TIA - Therapy by the Imaginary in Action - consists of freeing the dreamer from emotional blockages and psychological disorders through dream sessions in the presence of a therapist. Unlike current methods in psychology, psychoanalysis, EMDR, hypnosis, ... in TIA, it is the dreamer who is entirely responsible for his or her own healing, without any injunction from the therapist. The therapist intervenes only after the dream, offering the dreamer an interpretation based on the symbolism and syntax of the imaginary.
This new method of therapy created by Michel Depeyrot is in line with the work of remarkable predecessors such as Carl Gustav Jung (Active Imagination), Robert Desoille (Directed Waking Dreams) and Georges Romey (Free Waking Dreams).

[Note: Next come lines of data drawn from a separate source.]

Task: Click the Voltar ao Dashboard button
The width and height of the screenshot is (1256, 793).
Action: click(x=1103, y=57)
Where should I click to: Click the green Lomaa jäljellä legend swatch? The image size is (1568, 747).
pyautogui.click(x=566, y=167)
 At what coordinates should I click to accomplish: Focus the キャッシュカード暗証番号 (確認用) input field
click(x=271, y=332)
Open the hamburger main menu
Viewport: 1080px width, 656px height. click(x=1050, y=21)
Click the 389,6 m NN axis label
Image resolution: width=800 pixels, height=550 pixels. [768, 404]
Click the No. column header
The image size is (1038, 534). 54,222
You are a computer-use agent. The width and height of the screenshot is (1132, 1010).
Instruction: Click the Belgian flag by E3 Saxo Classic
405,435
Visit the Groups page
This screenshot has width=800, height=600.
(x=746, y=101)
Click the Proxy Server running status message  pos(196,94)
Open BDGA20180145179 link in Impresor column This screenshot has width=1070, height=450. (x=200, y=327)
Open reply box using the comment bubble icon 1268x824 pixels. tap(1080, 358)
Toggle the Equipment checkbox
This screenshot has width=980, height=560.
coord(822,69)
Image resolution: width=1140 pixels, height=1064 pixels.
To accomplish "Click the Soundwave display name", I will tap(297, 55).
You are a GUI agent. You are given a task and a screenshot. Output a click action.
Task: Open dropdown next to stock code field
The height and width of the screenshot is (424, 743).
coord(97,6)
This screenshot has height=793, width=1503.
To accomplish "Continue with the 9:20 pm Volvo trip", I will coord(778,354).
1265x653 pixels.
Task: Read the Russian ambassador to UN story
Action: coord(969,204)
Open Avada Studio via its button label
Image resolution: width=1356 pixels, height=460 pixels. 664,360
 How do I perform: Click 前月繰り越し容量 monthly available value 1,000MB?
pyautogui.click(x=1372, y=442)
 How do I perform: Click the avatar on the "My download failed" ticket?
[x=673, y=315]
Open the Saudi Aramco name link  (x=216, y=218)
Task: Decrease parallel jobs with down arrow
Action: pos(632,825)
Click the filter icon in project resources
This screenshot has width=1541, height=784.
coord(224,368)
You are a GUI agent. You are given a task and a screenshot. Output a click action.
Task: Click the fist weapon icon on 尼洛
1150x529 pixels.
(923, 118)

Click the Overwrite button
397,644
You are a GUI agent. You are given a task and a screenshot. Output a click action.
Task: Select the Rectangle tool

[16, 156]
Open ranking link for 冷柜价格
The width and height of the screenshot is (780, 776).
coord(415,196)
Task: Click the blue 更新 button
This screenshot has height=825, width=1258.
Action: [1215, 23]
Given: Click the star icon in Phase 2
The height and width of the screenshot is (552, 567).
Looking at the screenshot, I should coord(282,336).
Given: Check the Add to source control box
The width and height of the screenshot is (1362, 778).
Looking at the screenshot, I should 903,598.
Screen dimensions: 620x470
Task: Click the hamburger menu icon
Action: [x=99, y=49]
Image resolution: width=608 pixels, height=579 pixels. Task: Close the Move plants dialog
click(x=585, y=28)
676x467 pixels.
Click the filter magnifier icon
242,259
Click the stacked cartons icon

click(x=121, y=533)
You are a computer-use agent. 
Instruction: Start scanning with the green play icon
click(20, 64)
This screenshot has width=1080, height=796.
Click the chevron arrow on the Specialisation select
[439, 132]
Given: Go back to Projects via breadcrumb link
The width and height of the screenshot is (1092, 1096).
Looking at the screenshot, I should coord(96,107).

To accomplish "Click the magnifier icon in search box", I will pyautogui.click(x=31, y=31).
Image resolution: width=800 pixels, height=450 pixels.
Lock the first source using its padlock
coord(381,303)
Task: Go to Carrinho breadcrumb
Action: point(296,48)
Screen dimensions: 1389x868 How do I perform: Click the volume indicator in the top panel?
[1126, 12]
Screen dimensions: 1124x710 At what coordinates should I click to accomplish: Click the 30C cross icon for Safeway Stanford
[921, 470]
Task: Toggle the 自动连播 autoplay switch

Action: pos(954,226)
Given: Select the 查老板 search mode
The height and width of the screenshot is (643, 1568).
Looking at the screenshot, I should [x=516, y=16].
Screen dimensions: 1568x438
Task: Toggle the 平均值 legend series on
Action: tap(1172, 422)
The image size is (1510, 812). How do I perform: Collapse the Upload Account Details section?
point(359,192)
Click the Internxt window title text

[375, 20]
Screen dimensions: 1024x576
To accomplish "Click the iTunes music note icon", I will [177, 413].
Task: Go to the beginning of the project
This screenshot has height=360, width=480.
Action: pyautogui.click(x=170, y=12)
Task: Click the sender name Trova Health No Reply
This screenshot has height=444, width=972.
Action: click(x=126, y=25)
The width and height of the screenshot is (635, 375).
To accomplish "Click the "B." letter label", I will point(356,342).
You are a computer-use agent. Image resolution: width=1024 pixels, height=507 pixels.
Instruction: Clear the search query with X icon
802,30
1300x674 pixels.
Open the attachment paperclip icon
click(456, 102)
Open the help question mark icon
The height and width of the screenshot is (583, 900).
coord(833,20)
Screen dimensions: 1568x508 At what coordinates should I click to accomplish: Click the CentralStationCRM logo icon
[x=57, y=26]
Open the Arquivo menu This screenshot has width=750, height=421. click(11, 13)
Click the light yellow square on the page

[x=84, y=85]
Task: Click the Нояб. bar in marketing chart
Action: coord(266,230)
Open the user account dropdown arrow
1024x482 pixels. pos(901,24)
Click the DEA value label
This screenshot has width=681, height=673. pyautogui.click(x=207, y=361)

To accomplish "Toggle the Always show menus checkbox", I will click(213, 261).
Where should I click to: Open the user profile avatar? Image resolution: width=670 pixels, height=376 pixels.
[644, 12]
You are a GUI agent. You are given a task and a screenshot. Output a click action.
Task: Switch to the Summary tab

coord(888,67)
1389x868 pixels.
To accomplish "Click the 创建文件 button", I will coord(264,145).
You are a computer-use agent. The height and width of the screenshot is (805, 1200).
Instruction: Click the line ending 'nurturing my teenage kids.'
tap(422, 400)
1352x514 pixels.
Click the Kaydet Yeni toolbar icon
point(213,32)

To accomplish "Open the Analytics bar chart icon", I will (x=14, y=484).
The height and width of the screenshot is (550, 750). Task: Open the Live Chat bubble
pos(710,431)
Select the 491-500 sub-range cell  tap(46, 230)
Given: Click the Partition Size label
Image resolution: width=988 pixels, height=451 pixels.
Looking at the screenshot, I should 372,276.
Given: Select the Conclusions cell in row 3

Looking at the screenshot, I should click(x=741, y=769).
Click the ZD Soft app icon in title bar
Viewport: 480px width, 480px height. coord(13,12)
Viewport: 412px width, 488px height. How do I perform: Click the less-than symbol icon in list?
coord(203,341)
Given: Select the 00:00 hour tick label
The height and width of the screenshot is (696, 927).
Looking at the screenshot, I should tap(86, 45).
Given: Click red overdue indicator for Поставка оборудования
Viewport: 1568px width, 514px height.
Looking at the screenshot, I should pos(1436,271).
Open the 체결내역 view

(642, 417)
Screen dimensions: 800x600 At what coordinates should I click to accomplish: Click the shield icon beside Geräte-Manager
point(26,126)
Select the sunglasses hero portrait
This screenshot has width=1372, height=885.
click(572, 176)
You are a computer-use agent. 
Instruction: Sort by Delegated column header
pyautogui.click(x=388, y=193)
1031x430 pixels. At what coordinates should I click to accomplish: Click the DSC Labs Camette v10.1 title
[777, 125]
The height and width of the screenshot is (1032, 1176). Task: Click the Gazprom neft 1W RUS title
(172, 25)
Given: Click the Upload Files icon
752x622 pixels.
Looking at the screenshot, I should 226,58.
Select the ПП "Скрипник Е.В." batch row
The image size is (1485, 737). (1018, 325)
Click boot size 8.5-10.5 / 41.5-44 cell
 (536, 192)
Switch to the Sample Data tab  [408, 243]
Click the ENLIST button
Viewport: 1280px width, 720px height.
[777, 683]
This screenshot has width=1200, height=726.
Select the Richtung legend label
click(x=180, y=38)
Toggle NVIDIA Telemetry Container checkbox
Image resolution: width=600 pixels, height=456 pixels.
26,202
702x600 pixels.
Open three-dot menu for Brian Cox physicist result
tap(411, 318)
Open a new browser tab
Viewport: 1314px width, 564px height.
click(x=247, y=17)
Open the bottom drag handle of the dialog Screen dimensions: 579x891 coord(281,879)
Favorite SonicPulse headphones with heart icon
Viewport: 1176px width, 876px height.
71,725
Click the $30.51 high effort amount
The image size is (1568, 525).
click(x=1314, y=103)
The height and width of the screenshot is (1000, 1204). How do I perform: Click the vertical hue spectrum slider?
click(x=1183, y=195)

More often, if it remains uninterrupted until its end, a night dream is compensatory for emotional problems that have arisen in the days leading up to it. Whereas a TIA dream enables issues to be resolved in the deeper psyche and on a complete time scale: from adult life to childhood, sometimes going back to the dreamer's fœtal period.
To dream is to give free rein to the imagination, in other words, to let the unconscious express itself. We rarely have the opportunity to do it in our active lives, yet thoughts that wander, a Freudian slip, an intuition that rises within us, these are just some of the many examples that remind us of the continuous presence of our unconscious. The unconscious expresses itself to the conscious mind through images, which together create what we call a dream, a scenario of the imagination in action.